A deterministic capacity expansion model is built to determine investment decisions in generation, storage, and carbon capture technologies for Saudi Arabia’s power sector. The role of carbon capture and EVs is incorporated to attain an integrated perspective. First, a statistical analysis is done over three stages: i) climate data, ii) demand and renewable generation profiles, and iii) power system costs and configurations.
Results from the statistical analysis of climate data demonstrate that significant temperature variation will affect Saudi Arabia’s power sector as early as 2050. On the demand side, higher temperatures can increase the expected average electricity demand by up to 5%. On the generation side, we identify large variability between instances from the same climate scenario. As a result, the renewable share from the optimal power system configuration varies between 15% and 27%. Besides, uncertainty in the optimal renewable share grows with climate change.
Selected climate scenarios will be incorporated in a two-stage stochastic programming framework to determine a configuration with enhanced reliability for the uncertainty caused by climate change.

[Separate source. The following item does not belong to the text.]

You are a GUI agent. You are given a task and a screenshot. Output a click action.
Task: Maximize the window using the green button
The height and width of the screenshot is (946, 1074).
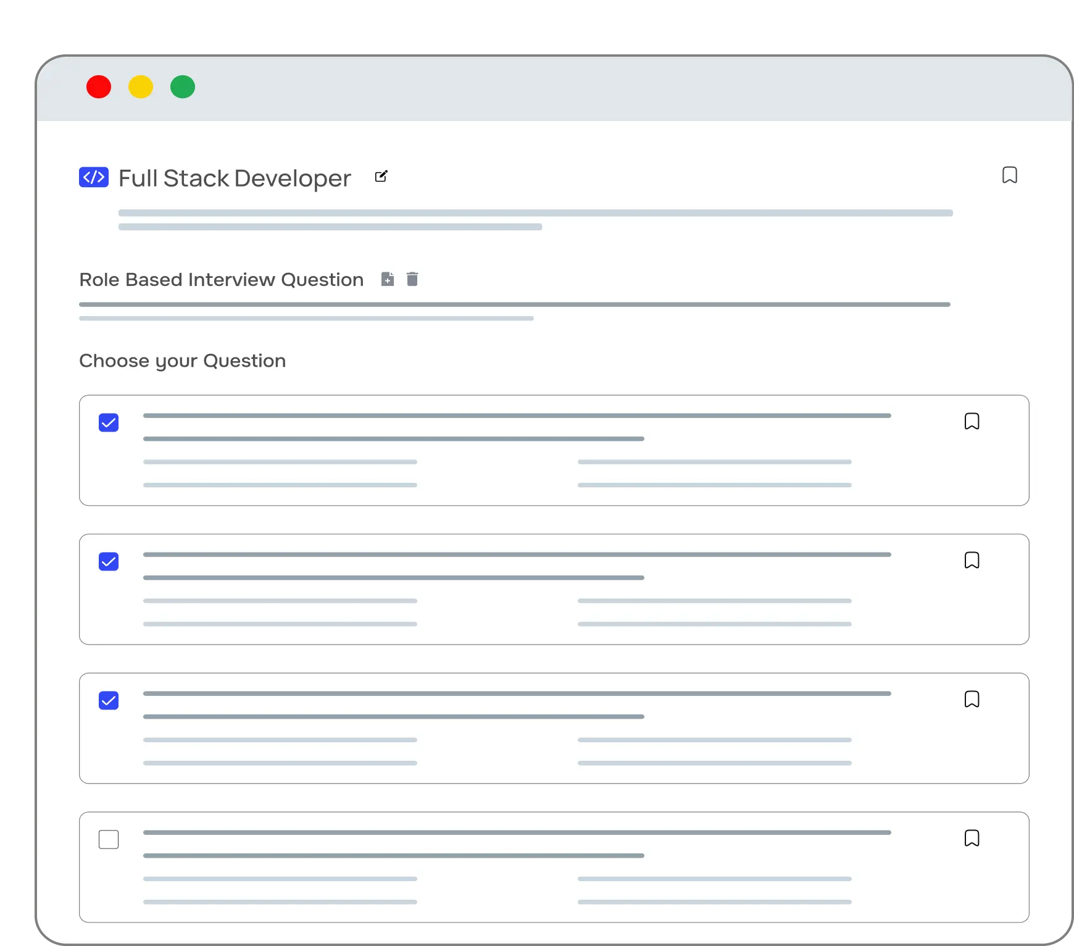pos(183,87)
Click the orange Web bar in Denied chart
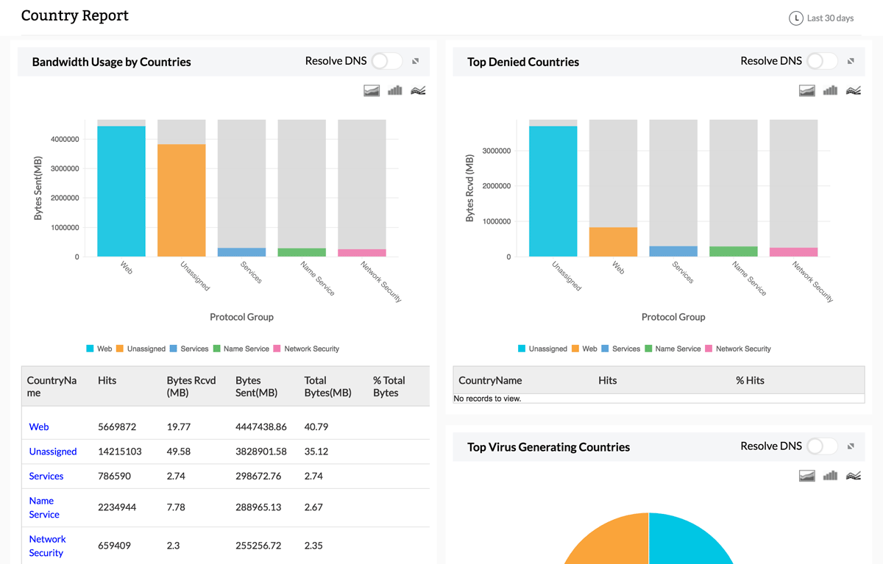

An out-of-sample analysis will be employed as a point of reference to assess the reliability of the configuration obtained.
References
[1] International Energy Agency (IEA), “Carbon Dioxide Emissions in 2022,” tech. rep., 2022.
[2] S. Feron, R. R. Cordero, A. Damiani, and R. B. Jackson, “Climate change extremes and photovoltaic power output,” Nature Sustainability 2020 4:3, vol. 4, pp. 270–276, 11 2020.
[3] A. T. Perera, V. M. Nik, D. Chen, J. L. Scartezzini, and T. Hong, “Quantifying the impacts of climate change and extreme climate events on energy systems,” Nature Energy, vol. 5, pp. 150–159, 2 2020.
[4] D. Fontecha, R. M. Lima, and O. Knio, “Integrated decarbonization using electric vehicles, carbon capture and renewable generation,” tech. rep., King Abdullah University of Science and Technology, 2025.